▸ Aim of the exercise:
Render the records as a Markdown table with the columns Number and Entry, covering everything from the line containing "Given: Click the version 5.3 info icon" down to the line containing "pyautogui.click(x=667, y=208)", both included. Omit blank lines.

▸ Data for this exercise:
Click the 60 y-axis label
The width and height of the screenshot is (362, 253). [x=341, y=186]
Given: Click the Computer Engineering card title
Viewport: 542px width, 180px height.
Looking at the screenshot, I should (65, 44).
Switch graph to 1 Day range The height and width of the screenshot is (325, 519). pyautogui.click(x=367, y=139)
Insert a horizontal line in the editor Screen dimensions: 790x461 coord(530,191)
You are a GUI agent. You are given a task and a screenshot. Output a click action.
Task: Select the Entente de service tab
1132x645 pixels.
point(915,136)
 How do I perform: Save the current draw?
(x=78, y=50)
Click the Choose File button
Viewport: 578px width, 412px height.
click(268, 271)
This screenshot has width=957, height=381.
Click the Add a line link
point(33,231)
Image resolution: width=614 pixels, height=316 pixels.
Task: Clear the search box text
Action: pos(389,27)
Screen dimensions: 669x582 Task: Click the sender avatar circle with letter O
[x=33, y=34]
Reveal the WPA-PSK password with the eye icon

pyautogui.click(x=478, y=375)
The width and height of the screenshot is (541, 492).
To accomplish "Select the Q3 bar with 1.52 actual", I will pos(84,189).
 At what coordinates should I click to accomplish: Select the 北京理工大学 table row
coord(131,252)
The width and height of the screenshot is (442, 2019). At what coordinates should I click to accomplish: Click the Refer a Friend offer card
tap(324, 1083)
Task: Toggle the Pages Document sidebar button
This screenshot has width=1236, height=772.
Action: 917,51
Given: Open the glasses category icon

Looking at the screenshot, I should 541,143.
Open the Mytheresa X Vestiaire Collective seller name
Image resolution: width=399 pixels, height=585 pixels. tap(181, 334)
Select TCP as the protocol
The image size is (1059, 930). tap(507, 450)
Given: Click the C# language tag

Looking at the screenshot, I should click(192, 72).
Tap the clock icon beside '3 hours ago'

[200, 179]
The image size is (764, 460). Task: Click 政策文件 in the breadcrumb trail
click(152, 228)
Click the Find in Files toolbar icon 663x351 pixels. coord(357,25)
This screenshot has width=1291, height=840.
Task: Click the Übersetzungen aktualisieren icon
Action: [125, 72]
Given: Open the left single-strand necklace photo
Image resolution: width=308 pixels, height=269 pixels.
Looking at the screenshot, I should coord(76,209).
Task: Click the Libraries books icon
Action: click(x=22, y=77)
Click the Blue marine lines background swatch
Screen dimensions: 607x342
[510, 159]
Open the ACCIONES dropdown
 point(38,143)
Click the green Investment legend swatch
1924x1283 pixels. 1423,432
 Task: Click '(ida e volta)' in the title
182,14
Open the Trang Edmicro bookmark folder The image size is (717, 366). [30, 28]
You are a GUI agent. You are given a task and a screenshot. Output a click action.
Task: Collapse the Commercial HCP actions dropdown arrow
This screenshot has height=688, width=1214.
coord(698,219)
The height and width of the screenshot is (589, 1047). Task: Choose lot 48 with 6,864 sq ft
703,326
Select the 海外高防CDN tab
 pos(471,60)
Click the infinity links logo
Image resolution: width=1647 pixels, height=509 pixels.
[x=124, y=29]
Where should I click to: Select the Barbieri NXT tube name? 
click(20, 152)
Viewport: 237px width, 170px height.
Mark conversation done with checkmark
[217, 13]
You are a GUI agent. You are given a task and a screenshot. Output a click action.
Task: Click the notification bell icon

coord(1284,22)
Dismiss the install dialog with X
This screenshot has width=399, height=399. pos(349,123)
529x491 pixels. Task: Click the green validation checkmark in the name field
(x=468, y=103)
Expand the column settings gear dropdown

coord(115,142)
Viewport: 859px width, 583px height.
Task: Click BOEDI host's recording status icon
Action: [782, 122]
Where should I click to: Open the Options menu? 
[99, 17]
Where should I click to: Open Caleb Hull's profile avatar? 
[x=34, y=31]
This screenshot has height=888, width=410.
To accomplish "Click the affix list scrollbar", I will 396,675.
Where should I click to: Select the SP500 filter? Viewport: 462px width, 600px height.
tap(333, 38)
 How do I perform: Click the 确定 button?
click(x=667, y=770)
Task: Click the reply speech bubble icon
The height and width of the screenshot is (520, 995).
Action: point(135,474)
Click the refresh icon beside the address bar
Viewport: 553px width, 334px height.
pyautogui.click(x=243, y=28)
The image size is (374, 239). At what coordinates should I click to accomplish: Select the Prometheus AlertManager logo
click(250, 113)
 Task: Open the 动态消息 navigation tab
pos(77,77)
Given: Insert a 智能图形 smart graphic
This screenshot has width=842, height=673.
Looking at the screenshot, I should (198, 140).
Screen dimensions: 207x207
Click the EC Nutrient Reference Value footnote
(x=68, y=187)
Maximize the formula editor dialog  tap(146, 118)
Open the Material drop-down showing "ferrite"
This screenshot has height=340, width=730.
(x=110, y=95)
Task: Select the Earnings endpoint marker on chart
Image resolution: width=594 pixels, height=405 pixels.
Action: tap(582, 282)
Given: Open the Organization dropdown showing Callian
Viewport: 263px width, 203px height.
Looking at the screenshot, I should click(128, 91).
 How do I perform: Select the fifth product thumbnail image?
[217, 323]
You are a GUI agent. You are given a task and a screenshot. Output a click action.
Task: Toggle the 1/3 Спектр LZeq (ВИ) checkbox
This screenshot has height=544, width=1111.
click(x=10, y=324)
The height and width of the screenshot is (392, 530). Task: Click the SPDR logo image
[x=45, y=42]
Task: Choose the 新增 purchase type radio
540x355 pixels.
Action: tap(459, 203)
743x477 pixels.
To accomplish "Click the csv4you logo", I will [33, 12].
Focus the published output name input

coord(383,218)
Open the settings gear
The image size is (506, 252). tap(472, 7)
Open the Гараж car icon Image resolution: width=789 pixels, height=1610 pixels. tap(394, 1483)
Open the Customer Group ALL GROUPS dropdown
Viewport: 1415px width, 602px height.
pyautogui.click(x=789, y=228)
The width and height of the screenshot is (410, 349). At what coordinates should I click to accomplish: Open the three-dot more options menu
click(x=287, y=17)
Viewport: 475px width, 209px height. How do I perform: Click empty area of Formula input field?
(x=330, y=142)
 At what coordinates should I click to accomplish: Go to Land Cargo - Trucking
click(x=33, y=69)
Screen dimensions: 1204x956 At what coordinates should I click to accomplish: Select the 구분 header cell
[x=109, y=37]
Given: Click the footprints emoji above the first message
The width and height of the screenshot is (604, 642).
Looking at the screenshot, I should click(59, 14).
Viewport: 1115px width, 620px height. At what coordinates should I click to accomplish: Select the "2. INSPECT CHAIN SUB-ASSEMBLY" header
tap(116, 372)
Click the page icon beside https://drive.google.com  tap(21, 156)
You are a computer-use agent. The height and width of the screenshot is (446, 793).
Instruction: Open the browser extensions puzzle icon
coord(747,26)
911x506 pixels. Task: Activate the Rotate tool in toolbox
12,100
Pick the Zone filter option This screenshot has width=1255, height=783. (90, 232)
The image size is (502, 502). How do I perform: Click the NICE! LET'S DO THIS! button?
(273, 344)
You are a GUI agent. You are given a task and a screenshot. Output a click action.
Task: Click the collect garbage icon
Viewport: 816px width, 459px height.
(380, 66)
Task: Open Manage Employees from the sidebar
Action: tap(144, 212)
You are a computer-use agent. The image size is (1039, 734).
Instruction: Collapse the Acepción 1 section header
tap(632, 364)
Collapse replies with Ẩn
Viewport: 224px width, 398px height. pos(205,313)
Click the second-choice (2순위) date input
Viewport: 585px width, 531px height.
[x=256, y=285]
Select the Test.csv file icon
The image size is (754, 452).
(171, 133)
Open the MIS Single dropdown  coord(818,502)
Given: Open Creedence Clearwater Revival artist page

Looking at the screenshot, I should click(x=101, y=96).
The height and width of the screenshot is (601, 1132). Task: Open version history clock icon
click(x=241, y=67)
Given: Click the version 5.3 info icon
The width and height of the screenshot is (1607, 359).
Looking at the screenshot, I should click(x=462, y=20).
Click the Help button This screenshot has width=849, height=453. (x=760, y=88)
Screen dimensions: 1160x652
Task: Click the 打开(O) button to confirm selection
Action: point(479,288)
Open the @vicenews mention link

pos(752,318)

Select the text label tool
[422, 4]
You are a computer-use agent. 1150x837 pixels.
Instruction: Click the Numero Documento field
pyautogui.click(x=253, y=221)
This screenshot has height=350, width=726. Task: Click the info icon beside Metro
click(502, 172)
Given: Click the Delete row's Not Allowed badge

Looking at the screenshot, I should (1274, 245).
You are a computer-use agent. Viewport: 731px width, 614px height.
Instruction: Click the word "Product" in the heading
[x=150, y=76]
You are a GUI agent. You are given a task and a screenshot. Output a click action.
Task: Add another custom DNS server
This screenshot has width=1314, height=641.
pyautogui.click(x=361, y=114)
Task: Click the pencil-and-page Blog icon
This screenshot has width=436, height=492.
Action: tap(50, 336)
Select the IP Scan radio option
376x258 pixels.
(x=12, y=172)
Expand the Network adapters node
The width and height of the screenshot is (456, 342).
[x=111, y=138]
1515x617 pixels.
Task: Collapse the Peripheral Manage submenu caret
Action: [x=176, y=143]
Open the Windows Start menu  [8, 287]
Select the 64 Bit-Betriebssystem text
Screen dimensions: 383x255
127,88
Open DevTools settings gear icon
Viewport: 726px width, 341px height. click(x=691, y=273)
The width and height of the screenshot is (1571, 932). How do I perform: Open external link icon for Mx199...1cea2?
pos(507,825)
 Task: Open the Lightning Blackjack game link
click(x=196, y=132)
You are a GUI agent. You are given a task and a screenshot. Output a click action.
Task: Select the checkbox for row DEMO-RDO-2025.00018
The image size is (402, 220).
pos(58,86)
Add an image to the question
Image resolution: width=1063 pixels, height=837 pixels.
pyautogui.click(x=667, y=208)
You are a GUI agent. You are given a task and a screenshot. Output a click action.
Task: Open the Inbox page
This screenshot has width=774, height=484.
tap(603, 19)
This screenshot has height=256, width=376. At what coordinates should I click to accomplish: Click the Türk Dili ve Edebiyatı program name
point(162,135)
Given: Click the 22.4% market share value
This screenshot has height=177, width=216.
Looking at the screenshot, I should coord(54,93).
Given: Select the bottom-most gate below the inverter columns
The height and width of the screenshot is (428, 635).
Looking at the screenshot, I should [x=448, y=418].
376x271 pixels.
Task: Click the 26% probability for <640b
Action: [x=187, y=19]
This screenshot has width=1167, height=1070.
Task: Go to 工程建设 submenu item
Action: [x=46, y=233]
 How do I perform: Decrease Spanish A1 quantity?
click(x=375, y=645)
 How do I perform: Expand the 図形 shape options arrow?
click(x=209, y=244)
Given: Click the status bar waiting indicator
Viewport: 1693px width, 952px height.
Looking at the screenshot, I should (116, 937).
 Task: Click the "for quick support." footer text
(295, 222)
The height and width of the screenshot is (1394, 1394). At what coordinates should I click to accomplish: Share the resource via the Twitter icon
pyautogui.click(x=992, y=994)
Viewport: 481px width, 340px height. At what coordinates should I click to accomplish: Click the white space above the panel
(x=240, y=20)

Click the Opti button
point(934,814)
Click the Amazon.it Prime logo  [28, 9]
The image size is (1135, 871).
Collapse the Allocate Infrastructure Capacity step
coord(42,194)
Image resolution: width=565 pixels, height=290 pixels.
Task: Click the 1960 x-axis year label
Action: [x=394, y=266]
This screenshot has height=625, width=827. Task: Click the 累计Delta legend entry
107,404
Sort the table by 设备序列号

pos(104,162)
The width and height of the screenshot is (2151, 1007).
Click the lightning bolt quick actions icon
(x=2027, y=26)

▸ Solution to this problem:
| Number | Entry |
|---|---|
| 1 | Given: Click the version 5.3 info icon |
| 2 | The width and height of the screenshot is (1607, 359). |
| 3 | Looking at the screenshot, I should click(x=462, y=20). |
| 4 | Click the Help button This screenshot has width=849, height=453. (x=760, y=88) |
| 5 | Screen dimensions: 1160x652 |
| 6 | Task: Click the 打开(O) button to confirm selection |
| 7 | Action: point(479,288) |
| 8 | Open the @vicenews mention link |
| 9 | pos(752,318) |
| 10 | Select the text label tool |
| 11 | [422, 4] |
| 12 | You are a computer-use agent. 1150x837 pixels. |
| 13 | Instruction: Click the Numero Documento field |
| 14 | pyautogui.click(x=253, y=221) |
| 15 | This screenshot has height=350, width=726. Task: Click the info icon beside Metro |
| 16 | click(502, 172) |
| 17 | Given: Click the Delete row's Not Allowed badge |
| 18 | Looking at the screenshot, I should (1274, 245). |
| 19 | You are a computer-use agent. Viewport: 731px width, 614px height. |
| 20 | Instruction: Click the word "Product" in the heading |
| 21 | [x=150, y=76] |
| 22 | You are a GUI agent. You are given a task and a screenshot. Output a click action. |
| 23 | Task: Add another custom DNS server |
| 24 | This screenshot has width=1314, height=641. |
| 25 | pyautogui.click(x=361, y=114) |
| 26 | Task: Click the pencil-and-page Blog icon |
| 27 | This screenshot has width=436, height=492. |
| 28 | Action: tap(50, 336) |
| 29 | Select the IP Scan radio option |
| 30 | 376x258 pixels. |
| 31 | (x=12, y=172) |
| 32 | Expand the Network adapters node |
| 33 | The width and height of the screenshot is (456, 342). |
| 34 | [x=111, y=138] |
| 35 | 1515x617 pixels. |
| 36 | Task: Collapse the Peripheral Manage submenu caret |
| 37 | Action: [x=176, y=143] |
| 38 | Open the Windows Start menu  [8, 287] |
| 39 | Select the 64 Bit-Betriebssystem text |
| 40 | Screen dimensions: 383x255 |
| 41 | 127,88 |
| 42 | Open DevTools settings gear icon |
| 43 | Viewport: 726px width, 341px height. click(x=691, y=273) |
| 44 | The width and height of the screenshot is (1571, 932). How do I perform: Open external link icon for Mx199...1cea2? |
| 45 | pos(507,825) |
| 46 |  Task: Open the Lightning Blackjack game link |
| 47 | click(x=196, y=132) |
| 48 | You are a GUI agent. You are given a task and a screenshot. Output a click action. |
| 49 | Task: Select the checkbox for row DEMO-RDO-2025.00018 |
| 50 | The image size is (402, 220). |
| 51 | pos(58,86) |
| 52 | Add an image to the question |
| 53 | Image resolution: width=1063 pixels, height=837 pixels. |
| 54 | pyautogui.click(x=667, y=208) |